▸ GIVEN REQUEST
Please pull out every line of the listing below and reproduce each one verbatim.

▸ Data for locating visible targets
_ _ _ _ _

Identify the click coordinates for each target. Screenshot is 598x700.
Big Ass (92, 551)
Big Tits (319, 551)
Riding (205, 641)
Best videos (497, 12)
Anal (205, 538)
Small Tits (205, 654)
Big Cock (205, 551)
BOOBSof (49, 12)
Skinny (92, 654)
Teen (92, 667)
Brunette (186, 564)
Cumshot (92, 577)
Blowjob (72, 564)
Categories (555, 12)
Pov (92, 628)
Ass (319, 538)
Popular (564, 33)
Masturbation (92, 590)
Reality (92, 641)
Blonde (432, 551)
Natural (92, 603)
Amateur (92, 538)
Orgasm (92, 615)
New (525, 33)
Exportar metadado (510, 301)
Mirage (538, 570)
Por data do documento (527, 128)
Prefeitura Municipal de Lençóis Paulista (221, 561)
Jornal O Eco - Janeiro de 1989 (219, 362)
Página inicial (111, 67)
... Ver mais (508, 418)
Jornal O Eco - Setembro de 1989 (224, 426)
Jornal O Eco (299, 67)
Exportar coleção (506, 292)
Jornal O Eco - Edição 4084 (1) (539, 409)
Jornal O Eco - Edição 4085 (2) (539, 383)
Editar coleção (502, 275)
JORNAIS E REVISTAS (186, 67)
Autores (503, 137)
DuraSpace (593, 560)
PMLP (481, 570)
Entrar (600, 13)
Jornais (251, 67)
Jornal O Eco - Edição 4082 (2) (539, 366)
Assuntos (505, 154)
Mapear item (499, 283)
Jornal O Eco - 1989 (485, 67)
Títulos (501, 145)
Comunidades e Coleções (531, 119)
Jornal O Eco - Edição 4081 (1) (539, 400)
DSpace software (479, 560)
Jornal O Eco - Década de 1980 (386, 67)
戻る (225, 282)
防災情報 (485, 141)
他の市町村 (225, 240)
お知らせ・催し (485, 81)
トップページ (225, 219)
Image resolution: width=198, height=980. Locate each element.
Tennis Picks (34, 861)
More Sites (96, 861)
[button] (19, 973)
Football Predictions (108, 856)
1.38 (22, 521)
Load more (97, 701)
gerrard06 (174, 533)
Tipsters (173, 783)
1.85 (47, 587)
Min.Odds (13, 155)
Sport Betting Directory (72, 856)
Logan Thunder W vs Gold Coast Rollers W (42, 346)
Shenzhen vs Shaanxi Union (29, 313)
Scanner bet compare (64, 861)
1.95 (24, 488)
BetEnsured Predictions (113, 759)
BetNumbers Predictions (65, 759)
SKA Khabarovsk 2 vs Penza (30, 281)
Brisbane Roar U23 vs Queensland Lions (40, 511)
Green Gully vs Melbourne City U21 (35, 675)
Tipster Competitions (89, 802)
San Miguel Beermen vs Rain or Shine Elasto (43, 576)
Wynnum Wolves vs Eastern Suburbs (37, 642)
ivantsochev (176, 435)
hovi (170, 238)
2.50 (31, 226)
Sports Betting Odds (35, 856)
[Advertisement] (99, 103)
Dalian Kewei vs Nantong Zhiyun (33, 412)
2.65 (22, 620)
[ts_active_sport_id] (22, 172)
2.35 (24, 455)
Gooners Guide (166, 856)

_ _ _ _ _

▸ RESPONSE
Identify the click coordinates for each target. Screenshot is 598x700.
Big Ass (92, 551)
Big Tits (319, 551)
Riding (205, 641)
Best videos (497, 12)
Anal (205, 538)
Small Tits (205, 654)
Big Cock (205, 551)
BOOBSof (49, 12)
Skinny (92, 654)
Teen (92, 667)
Brunette (186, 564)
Cumshot (92, 577)
Blowjob (72, 564)
Categories (555, 12)
Pov (92, 628)
Ass (319, 538)
Popular (564, 33)
Masturbation (92, 590)
Reality (92, 641)
Blonde (432, 551)
Natural (92, 603)
Amateur (92, 538)
Orgasm (92, 615)
New (525, 33)
Exportar metadado (510, 301)
Mirage (538, 570)
Por data do documento (527, 128)
Prefeitura Municipal de Lençóis Paulista (221, 561)
Jornal O Eco - Janeiro de 1989 (219, 362)
Página inicial (111, 67)
... Ver mais (508, 418)
Jornal O Eco - Setembro de 1989 (224, 426)
Jornal O Eco (299, 67)
Exportar coleção (506, 292)
Jornal O Eco - Edição 4084 (1) (539, 409)
Jornal O Eco - Edição 4085 (2) (539, 383)
Editar coleção (502, 275)
JORNAIS E REVISTAS (186, 67)
Autores (503, 137)
DuraSpace (593, 560)
PMLP (481, 570)
Entrar (600, 13)
Jornais (251, 67)
Jornal O Eco - Edição 4082 (2) (539, 366)
Assuntos (505, 154)
Mapear item (499, 283)
Jornal O Eco - 1989 (485, 67)
Títulos (501, 145)
Comunidades e Coleções (531, 119)
Jornal O Eco - Edição 4081 (1) (539, 400)
DSpace software (479, 560)
Jornal O Eco - Década de 1980 (386, 67)
戻る (225, 282)
防災情報 (485, 141)
他の市町村 (225, 240)
お知らせ・催し (485, 81)
トップページ (225, 219)
Image resolution: width=198, height=980. Locate each element.
Tennis Picks (34, 861)
More Sites (96, 861)
[button] (19, 973)
Football Predictions (108, 856)
1.38 (22, 521)
Load more (97, 701)
gerrard06 (174, 533)
Tipsters (173, 783)
1.85 (47, 587)
Min.Odds (13, 155)
Sport Betting Directory (72, 856)
Logan Thunder W vs Gold Coast Rollers W (42, 346)
Shenzhen vs Shaanxi Union (29, 313)
Scanner bet compare (64, 861)
1.95 (24, 488)
BetEnsured Predictions (113, 759)
BetNumbers Predictions (65, 759)
SKA Khabarovsk 2 vs Penza (30, 281)
Brisbane Roar U23 vs Queensland Lions (40, 511)
Green Gully vs Melbourne City U21 (35, 675)
Tipster Competitions (89, 802)
San Miguel Beermen vs Rain or Shine Elasto (43, 576)
Wynnum Wolves vs Eastern Suburbs (37, 642)
ivantsochev (176, 435)
hovi (170, 238)
2.50 (31, 226)
Sports Betting Odds (35, 856)
[Advertisement] (99, 103)
Dalian Kewei vs Nantong Zhiyun (33, 412)
2.65 (22, 620)
[ts_active_sport_id] (22, 172)
2.35 (24, 455)
Gooners Guide (166, 856)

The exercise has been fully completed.